Lara went up to have a bath leaving me to ponder on the way relationships have changed since I was her age. I could never have had that sort of conversation with my mother. I’d have been far too embarrassed and she wouldn’t have understood anyway. Mum’s always been a closed book when it comes to that sort of thing. I’m sure poor Dad must only have got his oats at Christmas and Birthdays.
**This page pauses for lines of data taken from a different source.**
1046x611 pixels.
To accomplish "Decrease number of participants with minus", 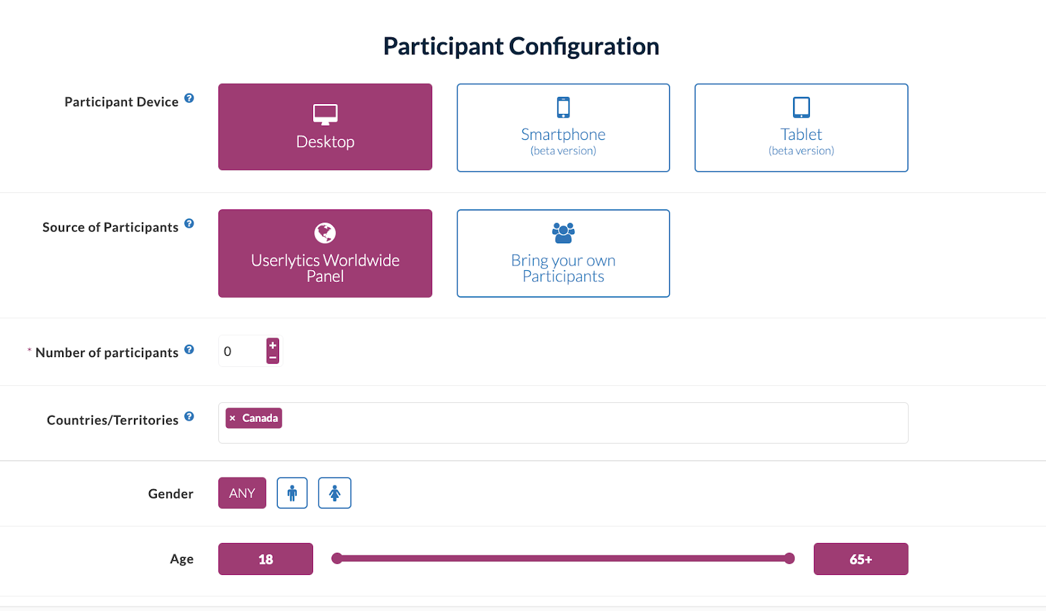I will point(273,357).
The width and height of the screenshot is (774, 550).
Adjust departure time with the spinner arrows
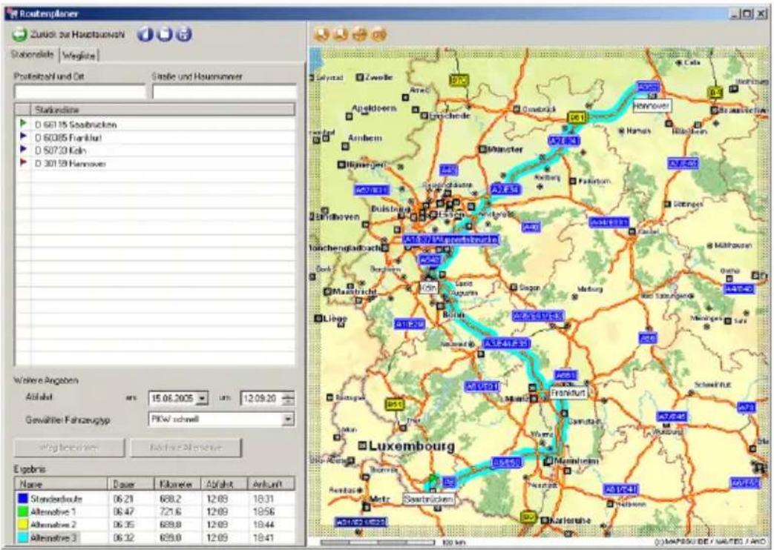[288, 398]
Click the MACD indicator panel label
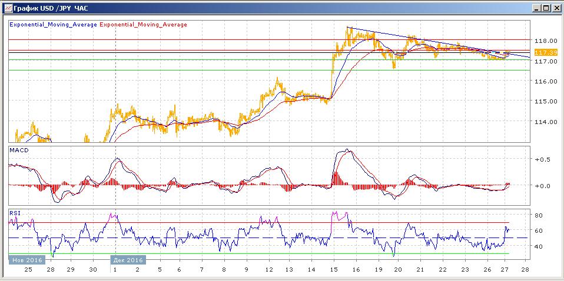This screenshot has height=281, width=564. [18, 150]
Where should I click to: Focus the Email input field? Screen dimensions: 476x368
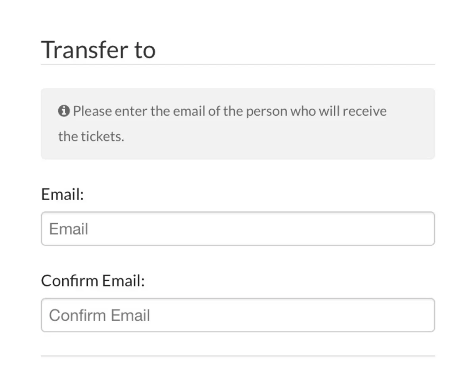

Toby came back at six and we had egg and cress sandwiches for tea. Gary announced that he was going to the pub at seven so I had a nice long bath and watched The War of the Worlds on DVD with Toby. Lara came home at eight thirty looking seriously pleased with herself. She checked out the love bite on her neck in the hall mirror and went up to her room without saying goodnight. Toby went to bed at nine and I followed him at half past. I’m not sure what time Gary came home but he didn’t disturb me and I managed to get a good night’s sleep.